Source passage Start Marker

Dancer prepares to perform on a new stage
The biggest, most graceful jumps in ballet are known as grand jetés — essentially a midair split — and young dancers spend years learning how to execute them flawlessly. But for Adam Stein ’16, the most challenging leap of his life wasn’t encountered on stage. It was the vault he made from a promising career as a professional dancer to a rigorous education at the University of Minnesota Medical School.
A native of St. Paul, Stein grew up alongside an older sister who studied ballet. Week after week, he followed her to lessons, until finally at age 4 he asked his parents if he could enroll as well. In short order, he was the star, and as the years passed, he began to consider a career as a professional dancer. “I guess I just enjoyed the movement and physicality of it,” he says. “It was difficult and you work really hard. You stop and you sit down and you’re sweating and breathing really hard. But it’s fun.”

Source passage End Marker
Input data Start Marker

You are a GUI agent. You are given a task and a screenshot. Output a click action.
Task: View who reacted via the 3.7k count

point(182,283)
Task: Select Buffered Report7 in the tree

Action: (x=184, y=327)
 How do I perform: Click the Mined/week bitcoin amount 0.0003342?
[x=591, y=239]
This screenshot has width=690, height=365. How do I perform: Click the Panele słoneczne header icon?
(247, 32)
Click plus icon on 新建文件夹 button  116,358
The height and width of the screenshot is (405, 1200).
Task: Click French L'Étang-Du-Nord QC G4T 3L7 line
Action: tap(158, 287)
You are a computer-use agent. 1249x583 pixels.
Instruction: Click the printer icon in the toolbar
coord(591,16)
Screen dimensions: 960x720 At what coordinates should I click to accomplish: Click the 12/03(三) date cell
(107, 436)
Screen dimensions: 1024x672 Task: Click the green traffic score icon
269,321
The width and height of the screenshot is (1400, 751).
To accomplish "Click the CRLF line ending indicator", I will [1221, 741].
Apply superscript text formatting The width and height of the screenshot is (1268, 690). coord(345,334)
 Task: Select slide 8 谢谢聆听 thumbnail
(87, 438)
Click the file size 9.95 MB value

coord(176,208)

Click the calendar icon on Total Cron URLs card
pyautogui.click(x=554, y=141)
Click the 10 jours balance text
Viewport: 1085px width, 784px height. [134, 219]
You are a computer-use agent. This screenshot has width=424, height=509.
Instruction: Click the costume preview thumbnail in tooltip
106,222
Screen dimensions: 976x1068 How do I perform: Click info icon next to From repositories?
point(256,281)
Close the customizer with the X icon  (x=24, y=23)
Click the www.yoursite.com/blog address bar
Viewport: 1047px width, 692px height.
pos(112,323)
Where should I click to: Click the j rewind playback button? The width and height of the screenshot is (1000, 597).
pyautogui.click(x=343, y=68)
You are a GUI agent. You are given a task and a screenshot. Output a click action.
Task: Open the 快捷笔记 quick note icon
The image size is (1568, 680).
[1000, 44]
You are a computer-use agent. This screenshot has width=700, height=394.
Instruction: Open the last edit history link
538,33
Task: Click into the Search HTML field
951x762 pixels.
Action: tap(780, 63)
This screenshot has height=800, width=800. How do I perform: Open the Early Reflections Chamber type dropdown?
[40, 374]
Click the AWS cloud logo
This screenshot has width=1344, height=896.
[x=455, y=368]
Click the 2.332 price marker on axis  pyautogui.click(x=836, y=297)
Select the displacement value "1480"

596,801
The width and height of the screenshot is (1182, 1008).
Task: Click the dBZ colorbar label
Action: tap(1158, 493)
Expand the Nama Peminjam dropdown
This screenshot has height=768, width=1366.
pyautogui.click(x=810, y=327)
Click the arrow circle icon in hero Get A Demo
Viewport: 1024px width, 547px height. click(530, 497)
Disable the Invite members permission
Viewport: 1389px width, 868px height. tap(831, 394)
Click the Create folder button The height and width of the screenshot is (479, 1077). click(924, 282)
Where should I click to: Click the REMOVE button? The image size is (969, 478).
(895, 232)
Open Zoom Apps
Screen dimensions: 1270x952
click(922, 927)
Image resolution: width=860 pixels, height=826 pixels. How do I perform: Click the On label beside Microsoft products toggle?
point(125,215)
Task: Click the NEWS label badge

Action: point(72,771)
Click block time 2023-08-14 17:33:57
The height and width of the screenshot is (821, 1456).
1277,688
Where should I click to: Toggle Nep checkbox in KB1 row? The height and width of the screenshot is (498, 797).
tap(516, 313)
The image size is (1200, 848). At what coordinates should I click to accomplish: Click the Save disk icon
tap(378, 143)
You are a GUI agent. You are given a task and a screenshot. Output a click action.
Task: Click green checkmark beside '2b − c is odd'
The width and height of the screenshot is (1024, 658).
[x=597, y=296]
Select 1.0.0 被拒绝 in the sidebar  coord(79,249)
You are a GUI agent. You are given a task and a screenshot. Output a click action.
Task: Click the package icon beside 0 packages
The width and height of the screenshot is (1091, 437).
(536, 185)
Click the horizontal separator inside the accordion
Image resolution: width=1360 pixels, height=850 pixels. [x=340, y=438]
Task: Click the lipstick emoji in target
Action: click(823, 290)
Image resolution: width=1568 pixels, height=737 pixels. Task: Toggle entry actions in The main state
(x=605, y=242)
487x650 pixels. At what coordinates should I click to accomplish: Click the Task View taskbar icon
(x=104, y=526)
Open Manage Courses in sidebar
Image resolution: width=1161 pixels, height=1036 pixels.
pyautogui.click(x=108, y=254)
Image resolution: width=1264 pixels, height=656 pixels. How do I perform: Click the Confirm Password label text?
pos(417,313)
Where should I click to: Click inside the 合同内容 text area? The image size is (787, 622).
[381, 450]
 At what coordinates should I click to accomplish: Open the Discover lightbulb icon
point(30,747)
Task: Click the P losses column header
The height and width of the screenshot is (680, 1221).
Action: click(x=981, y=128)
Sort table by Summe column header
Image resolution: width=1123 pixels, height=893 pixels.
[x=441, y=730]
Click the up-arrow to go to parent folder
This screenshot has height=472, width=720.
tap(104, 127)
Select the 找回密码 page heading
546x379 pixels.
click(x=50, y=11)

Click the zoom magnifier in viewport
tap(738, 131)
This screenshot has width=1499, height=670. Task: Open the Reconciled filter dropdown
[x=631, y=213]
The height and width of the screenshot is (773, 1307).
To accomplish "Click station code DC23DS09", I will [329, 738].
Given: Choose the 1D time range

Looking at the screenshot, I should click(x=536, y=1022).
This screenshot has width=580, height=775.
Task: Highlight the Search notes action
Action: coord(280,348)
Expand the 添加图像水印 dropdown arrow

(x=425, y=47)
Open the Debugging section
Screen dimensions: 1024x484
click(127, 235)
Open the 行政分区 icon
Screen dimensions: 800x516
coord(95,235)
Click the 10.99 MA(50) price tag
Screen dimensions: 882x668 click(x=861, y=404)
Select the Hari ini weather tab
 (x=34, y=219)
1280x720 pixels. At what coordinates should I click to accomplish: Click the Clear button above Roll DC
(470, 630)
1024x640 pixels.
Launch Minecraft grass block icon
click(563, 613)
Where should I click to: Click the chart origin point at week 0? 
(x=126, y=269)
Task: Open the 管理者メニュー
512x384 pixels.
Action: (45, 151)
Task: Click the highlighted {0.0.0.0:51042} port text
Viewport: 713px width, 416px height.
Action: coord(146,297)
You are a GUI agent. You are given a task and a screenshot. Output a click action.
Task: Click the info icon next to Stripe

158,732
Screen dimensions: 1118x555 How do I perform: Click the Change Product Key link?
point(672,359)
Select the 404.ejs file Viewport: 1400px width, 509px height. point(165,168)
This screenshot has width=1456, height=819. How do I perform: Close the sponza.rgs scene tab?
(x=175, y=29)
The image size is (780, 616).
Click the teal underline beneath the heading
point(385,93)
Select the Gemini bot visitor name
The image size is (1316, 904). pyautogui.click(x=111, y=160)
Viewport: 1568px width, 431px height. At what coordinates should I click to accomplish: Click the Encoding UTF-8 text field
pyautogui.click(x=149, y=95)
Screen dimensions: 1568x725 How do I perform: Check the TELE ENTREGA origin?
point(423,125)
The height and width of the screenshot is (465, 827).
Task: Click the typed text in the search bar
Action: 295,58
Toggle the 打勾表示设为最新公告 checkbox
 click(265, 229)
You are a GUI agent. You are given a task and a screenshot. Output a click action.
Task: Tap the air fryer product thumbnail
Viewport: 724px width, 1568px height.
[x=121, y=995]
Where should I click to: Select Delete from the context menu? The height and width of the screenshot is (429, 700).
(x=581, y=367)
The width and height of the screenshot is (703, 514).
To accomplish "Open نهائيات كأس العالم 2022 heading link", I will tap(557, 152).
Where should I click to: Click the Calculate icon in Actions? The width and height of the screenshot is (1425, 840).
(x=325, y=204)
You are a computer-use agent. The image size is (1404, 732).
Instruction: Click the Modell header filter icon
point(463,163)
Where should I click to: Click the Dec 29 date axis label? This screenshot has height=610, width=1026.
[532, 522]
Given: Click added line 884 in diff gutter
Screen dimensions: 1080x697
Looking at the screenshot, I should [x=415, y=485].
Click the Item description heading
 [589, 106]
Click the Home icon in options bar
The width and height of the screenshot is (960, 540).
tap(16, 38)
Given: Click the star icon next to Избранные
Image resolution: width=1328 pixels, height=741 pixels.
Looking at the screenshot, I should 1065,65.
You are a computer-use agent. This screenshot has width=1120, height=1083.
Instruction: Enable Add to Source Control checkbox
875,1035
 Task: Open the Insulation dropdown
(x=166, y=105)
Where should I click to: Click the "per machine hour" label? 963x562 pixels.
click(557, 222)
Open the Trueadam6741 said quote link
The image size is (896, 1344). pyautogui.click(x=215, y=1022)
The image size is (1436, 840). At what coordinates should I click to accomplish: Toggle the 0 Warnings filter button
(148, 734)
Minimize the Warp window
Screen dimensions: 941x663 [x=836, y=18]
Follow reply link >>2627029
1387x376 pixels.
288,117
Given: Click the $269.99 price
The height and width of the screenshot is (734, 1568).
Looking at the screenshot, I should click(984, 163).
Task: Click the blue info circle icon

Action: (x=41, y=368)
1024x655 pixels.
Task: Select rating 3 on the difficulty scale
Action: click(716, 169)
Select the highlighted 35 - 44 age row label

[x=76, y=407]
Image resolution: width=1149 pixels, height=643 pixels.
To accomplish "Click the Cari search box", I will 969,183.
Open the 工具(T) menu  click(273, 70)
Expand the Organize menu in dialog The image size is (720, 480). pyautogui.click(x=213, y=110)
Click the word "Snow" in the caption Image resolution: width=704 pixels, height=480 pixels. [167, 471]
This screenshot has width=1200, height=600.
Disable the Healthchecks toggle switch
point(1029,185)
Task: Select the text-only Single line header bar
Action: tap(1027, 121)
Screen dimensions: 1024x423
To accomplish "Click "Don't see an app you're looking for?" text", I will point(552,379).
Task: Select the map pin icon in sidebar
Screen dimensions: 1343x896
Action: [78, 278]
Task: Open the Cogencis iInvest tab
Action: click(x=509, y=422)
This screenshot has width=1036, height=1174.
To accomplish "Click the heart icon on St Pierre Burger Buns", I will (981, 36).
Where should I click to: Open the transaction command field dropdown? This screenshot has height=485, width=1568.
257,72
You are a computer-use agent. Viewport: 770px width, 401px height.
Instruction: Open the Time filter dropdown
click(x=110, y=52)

Input data End Marker

» Work instructions
- a) Answer these questions using the article about Adam Stein:
(i) What are the biggest, most graceful jumps in ballet known as?
(ii) At what age did Stein ask his parents if he could enroll in ballet lessons?
(iii) What city is Stein a native of?
- b) Copy the part of the article about Adam Stein that begins at the words "Dancer prepares to" and stops after "Minnesota Medical School.". In that part, replace "Medical School" with "School of Medicine".

» Responses to the tasks
- a)
(i) Grand jetés
(ii) Age 4
(iii) St. Paul

- b)
Dancer prepares to perform on a new stage
The biggest, most graceful jumps in ballet are known as grand jetés — essentially a midair split — and young dancers spend years learning how to execute them flawlessly. But for Adam Stein ’16, the most challenging leap of his life wasn’t encountered on stage. It was the vault he made from a promising career as a professional dancer to a rigorous education at the University of Minnesota School of Medicine.